(Collected data)
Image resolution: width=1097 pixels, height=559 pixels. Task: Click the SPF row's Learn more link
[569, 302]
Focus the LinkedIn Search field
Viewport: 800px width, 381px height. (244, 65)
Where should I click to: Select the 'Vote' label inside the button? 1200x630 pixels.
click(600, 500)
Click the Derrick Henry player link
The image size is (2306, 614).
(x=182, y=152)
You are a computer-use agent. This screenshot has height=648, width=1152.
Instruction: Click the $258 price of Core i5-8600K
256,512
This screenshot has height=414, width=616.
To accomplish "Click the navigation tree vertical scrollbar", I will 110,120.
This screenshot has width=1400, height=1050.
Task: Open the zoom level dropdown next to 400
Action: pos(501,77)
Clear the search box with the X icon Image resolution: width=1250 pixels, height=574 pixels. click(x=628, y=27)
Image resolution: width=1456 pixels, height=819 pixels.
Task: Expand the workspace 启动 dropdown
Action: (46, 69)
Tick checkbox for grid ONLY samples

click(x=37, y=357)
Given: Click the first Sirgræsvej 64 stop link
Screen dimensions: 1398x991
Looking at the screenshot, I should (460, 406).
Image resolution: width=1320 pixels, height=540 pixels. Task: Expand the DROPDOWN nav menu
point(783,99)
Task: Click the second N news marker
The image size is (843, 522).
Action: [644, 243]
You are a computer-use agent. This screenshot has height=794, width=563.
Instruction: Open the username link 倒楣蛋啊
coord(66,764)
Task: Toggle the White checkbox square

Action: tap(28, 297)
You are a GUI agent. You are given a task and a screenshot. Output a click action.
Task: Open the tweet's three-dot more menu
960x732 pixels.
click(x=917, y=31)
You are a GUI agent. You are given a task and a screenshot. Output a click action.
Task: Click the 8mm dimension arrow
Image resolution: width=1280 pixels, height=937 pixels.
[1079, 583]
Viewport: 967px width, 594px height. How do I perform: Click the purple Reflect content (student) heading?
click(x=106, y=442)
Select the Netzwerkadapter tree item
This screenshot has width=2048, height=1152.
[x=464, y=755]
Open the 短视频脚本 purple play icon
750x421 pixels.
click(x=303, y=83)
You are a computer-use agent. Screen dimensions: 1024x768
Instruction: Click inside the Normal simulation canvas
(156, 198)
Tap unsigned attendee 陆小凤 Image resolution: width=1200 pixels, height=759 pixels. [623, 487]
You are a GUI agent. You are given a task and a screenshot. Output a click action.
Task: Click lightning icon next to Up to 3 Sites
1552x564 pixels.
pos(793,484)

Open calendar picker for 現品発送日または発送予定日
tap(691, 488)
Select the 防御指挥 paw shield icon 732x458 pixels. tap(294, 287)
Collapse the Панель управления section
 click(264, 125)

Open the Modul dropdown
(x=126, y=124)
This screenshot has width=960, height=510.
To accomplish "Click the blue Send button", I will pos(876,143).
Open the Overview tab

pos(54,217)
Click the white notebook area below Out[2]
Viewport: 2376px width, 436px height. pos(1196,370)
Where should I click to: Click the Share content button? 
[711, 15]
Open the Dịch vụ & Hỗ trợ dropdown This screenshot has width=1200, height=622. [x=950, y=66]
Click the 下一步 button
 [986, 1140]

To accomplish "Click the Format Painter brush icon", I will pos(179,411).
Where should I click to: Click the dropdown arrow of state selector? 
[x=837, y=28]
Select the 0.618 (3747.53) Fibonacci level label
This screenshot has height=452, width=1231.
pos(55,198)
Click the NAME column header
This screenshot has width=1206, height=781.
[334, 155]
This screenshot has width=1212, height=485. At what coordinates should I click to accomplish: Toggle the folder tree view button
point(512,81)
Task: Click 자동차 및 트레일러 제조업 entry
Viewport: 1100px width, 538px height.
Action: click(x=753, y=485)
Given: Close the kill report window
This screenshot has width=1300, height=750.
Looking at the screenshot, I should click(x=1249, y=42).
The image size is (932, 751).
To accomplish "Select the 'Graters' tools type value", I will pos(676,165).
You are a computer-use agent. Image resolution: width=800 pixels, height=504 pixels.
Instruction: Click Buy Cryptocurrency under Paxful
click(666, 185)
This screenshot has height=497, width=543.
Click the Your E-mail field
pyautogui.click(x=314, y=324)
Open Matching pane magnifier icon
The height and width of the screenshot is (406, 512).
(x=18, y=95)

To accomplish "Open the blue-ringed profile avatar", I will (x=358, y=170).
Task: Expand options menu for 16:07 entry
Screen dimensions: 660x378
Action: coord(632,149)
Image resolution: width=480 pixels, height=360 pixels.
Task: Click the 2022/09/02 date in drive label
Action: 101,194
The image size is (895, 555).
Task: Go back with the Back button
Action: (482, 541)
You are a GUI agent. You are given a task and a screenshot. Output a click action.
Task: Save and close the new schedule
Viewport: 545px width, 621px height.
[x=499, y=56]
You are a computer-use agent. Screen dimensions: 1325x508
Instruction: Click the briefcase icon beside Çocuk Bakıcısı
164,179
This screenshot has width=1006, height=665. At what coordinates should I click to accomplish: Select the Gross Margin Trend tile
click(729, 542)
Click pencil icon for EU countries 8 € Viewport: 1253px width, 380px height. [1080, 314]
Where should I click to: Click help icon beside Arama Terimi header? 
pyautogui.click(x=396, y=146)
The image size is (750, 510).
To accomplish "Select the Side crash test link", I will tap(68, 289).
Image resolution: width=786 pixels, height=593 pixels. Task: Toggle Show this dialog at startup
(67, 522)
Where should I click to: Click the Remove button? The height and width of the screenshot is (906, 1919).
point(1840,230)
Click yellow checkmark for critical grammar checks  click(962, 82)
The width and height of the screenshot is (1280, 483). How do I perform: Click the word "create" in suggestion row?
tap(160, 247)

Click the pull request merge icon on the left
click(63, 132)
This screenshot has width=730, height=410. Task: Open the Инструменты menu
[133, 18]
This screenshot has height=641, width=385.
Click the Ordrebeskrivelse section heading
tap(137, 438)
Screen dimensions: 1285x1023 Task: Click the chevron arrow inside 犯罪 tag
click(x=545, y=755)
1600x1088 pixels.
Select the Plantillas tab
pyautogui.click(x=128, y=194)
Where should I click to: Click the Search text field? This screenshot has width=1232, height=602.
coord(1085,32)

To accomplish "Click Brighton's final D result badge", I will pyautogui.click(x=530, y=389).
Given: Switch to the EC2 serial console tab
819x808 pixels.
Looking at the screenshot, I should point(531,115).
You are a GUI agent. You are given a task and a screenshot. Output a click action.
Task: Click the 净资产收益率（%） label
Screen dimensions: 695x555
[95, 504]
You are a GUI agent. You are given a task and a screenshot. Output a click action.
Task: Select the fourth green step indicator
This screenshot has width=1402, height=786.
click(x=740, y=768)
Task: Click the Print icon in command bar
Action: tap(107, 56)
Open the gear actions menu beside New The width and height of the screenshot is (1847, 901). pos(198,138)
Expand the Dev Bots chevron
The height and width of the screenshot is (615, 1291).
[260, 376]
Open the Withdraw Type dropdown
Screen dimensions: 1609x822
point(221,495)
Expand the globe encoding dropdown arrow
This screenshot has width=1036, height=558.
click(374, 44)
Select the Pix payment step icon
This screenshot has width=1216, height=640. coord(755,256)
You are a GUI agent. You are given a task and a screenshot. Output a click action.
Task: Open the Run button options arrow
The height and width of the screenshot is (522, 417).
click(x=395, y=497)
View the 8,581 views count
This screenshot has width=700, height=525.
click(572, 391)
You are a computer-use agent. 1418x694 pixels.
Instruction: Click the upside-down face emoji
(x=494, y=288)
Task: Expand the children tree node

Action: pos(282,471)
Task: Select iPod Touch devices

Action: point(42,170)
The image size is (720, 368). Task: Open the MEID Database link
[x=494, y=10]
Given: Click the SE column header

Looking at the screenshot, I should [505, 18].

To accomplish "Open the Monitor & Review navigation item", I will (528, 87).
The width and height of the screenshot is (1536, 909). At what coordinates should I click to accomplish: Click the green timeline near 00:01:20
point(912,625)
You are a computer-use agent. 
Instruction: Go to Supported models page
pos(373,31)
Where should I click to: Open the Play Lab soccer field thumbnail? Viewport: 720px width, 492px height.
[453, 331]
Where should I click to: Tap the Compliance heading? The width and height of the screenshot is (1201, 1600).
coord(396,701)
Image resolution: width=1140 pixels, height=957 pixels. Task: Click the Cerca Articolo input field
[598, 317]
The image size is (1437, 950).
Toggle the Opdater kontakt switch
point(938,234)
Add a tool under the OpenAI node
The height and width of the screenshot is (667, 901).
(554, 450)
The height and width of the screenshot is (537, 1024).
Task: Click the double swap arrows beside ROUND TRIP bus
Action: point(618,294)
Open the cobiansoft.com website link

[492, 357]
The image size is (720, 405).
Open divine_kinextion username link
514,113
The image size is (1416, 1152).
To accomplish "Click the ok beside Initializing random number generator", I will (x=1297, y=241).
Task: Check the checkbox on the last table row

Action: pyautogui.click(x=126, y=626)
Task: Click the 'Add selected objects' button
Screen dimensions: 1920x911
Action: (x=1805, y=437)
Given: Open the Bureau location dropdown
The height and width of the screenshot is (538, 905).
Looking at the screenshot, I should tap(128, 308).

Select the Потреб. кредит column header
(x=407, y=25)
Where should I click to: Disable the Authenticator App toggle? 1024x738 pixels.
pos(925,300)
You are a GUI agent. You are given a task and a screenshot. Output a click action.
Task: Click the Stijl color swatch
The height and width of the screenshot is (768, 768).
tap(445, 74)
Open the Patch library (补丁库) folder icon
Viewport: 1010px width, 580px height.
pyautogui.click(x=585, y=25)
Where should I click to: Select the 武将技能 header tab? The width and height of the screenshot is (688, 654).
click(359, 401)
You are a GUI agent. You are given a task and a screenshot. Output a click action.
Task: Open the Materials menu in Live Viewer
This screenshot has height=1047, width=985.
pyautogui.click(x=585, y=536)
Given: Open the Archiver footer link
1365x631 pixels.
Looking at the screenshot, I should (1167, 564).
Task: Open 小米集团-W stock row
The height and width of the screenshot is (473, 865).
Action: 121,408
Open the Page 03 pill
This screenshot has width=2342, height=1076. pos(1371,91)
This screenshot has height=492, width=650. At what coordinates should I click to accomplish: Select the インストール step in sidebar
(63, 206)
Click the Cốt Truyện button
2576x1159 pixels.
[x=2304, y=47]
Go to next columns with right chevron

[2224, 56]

> _Exercise prompt_
Copy the stretch of the records above that runs from the line with "Click pencil icon" through the line with "Click yellow checkmark". Both end lines belong in the copy, and nothing else does.

> _Exercise output_
Click pencil icon for EU countries 8 € Viewport: 1253px width, 380px height. [1080, 314]
Where should I click to: Click help icon beside Arama Terimi header? 
pyautogui.click(x=396, y=146)
The image size is (750, 510).
To accomplish "Select the Side crash test link", I will tap(68, 289).
Image resolution: width=786 pixels, height=593 pixels. Task: Toggle Show this dialog at startup
(67, 522)
Where should I click to: Click the Remove button? The height and width of the screenshot is (906, 1919).
point(1840,230)
Click yellow checkmark for critical grammar checks  click(962, 82)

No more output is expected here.